For the financing of historical waste, the Directive also distinguishes between historical waste from private households and historical waste from users other than private households (commercial users). This Subtopic provides guidance for historical waste from private households, while Subtopic 410-20 provides guidance for historical waste from commercial users.
ASC 720-45 notes the following:
This Subtopic provides guidance on costs associated with business process reengineering and information technology transformation projects. The following describes such projects.
To take advantage of new advances in electronic commerce and in computer technologies, many entities are entering into consulting contracts that combine business process reengineering and information technology transformation.
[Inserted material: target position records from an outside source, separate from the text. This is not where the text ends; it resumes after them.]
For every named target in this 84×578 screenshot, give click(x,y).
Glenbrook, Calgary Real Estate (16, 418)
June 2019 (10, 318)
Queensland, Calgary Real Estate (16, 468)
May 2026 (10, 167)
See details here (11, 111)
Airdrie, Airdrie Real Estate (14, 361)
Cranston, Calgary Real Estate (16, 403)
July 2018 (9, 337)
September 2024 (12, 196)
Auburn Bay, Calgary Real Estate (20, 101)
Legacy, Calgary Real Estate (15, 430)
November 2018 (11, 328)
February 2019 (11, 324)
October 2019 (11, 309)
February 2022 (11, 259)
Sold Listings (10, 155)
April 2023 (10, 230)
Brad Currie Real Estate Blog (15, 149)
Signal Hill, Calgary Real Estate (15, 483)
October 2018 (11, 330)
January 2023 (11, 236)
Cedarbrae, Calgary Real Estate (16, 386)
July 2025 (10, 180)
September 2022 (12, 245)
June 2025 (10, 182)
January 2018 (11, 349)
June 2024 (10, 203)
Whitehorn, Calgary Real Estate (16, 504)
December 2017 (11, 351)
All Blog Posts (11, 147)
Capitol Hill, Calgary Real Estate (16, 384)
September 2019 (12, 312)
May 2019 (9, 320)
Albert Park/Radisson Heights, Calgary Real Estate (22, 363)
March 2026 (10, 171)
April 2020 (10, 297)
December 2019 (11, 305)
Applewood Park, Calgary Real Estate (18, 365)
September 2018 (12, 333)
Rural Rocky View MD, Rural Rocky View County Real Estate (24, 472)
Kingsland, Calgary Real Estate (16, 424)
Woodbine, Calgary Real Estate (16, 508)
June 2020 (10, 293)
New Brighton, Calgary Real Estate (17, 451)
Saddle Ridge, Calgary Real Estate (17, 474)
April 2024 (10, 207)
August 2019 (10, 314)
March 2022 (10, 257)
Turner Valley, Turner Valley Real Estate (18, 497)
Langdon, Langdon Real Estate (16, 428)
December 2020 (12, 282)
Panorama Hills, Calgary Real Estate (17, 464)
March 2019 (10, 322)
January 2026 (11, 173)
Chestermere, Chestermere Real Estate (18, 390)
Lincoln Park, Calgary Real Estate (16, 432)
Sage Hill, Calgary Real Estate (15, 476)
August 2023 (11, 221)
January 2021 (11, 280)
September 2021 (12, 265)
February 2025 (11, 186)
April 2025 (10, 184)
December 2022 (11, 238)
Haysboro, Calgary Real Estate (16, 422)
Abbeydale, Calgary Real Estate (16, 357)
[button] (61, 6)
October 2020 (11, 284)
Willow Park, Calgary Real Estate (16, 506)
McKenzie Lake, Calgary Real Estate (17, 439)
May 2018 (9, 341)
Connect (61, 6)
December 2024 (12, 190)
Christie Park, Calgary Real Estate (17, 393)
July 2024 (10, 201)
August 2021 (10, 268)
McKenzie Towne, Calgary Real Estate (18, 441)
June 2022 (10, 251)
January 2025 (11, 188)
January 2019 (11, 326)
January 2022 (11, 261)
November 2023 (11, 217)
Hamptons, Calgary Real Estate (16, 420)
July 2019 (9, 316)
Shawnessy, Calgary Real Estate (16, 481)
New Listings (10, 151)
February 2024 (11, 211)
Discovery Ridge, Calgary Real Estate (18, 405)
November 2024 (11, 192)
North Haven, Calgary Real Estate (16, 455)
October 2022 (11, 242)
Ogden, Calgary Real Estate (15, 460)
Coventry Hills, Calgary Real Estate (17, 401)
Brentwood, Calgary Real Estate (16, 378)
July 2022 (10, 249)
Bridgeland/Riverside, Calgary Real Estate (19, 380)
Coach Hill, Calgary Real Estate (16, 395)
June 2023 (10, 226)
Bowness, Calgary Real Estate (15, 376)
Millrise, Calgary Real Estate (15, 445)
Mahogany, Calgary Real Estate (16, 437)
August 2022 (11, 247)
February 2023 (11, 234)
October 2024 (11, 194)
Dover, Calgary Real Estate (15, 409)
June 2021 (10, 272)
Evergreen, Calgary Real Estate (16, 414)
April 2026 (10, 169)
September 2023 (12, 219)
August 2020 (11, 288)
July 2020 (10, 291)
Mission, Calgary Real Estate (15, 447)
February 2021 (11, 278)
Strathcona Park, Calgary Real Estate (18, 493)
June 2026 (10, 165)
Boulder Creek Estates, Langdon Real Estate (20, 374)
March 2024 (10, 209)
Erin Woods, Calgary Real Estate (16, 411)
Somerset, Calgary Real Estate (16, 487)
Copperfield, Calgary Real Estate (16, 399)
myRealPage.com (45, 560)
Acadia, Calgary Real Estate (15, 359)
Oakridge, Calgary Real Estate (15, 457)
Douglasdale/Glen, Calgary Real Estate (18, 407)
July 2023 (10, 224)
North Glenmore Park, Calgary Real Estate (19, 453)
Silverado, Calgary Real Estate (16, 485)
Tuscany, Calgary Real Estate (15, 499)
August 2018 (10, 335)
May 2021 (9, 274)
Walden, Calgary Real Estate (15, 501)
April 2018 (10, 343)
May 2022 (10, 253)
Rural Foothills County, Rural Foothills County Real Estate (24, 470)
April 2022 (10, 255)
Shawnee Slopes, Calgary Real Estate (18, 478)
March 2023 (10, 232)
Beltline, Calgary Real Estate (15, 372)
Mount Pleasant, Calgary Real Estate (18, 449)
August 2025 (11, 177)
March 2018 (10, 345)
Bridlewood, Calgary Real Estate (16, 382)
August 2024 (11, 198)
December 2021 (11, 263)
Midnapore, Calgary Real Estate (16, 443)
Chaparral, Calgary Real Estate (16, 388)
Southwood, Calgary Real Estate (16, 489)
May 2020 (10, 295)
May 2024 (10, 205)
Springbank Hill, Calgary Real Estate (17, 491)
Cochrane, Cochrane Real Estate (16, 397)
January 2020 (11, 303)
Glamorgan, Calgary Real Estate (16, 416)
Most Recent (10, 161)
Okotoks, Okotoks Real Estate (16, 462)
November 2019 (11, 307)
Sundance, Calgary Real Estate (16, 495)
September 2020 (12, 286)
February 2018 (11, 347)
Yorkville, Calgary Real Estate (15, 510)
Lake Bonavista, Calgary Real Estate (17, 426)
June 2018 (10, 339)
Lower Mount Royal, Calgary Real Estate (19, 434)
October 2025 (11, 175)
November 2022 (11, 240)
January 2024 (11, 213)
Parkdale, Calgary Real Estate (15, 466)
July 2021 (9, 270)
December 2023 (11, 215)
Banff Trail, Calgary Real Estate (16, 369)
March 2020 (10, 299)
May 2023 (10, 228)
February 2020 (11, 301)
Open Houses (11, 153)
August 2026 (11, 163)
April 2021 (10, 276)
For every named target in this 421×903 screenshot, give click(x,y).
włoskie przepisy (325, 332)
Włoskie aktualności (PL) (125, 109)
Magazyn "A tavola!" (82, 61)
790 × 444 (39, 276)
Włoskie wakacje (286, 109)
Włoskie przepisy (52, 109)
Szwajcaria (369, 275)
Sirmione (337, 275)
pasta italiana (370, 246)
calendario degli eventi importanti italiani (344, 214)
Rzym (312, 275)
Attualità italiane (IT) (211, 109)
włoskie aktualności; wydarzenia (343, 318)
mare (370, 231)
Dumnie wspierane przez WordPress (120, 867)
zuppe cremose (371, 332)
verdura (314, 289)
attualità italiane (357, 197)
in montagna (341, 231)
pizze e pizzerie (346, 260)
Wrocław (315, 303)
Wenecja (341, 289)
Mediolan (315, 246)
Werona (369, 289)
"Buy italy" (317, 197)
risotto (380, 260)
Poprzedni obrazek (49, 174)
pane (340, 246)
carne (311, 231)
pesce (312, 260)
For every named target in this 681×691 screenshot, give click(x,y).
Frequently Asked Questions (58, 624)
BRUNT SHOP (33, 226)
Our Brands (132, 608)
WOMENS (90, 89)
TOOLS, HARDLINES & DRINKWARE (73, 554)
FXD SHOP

Consulting services may encompass software development, software acquisition, software implementation, training, and ongoing support. Business process reengineering may be a component of some of those activities.
Information technology transformation projects that involve software packages (sometimes called enterprise software) recently have been undertaken by entities that must reengineer their business processes to connect into that software rather than modify that software to connect into their existing business processes. The transformation project may include the installation of new computer hardware, the purchase of office equipment, furniture, or work stations, and the physical reconfiguration of the work area.
ASC 720-50 notes the following (as amended by ASU 2010-27, Other Expenses (Topic 720): Fees Paid to the Federal Government by Pharmaceutical Manufacturers—a consensus of the FASB Emerging Issues Task Force):
This Subtopic provides guidance on the annual fees paid by pharmaceutical manufacturers and health insurers to the U.S. Treasury in accordance with the Patient Protection and Affordable Care Act as amended by the Health Care and Education Reconciliation Act (the Acts).
The Acts impose annual fees on the pharmaceutical manufacturing industry for each calendar year beginning on or after January 1, 2011, and on the health insurance industry for each calendar year beginning on or after January 1, 2014. An entity’s portion of the annual fee is payable no later than September 30 of the applicable calendar year and is not tax deductible.
For the pharmaceutical manufacturing industry, the annual fee will be allocated to individual pharmaceutical manufacturers on the basis of the amount of their branded prescription drug sales for the preceding year as a percentage of the industry’s branded prescription drug sales for the same period. A pharmaceutical manufacturing entity’s portion of the annual fee becomes payable to the U.S. Treasury once the entity has a gross receipt from branded prescription drug sales to any specified government program or in accordance with coverage under any government program for each calendar year beginning on or after January 1, 2011.
For the health insurance industry, the annual fee will be allocated to individual health insurers based on the ratio of the amount of an entity’s net premiums written during the preceding calendar year to the amount of health insurance for any U.S. health risk that is written during the preceding calendar year. A health insurance entity’s portion of the annual fee becomes payable to the U.S. Treasury once the entity provides health insurance for any U.S. health risk for each calendar year beginning on or after January 1, 2014.